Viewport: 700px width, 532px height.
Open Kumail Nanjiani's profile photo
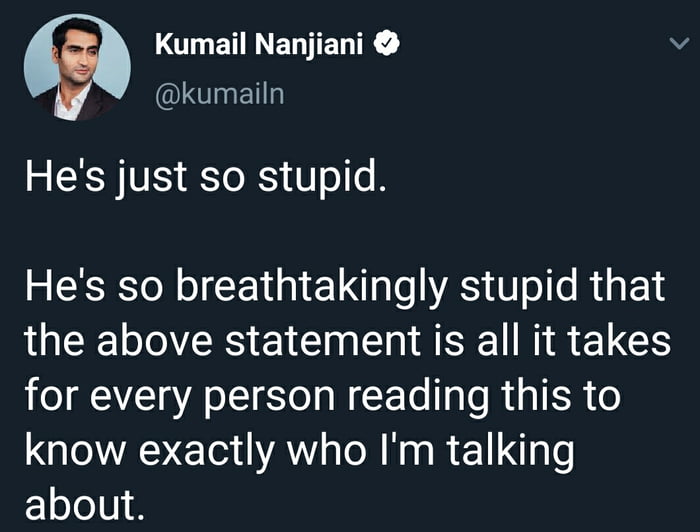pos(77,69)
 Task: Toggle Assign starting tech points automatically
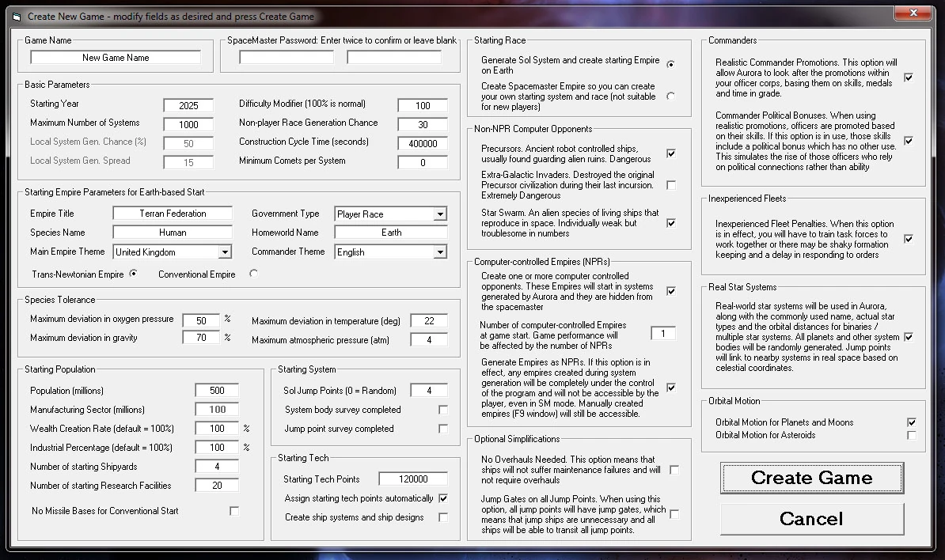443,498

+ + +

- Problem to solve
Please retype every record shown above, exactly as written, but without pictures.

- Result for this task
Viewport: 700px width, 532px height.
Open Kumail Nanjiani's profile photo
pos(77,69)
 Task: Toggle Assign starting tech points automatically
443,498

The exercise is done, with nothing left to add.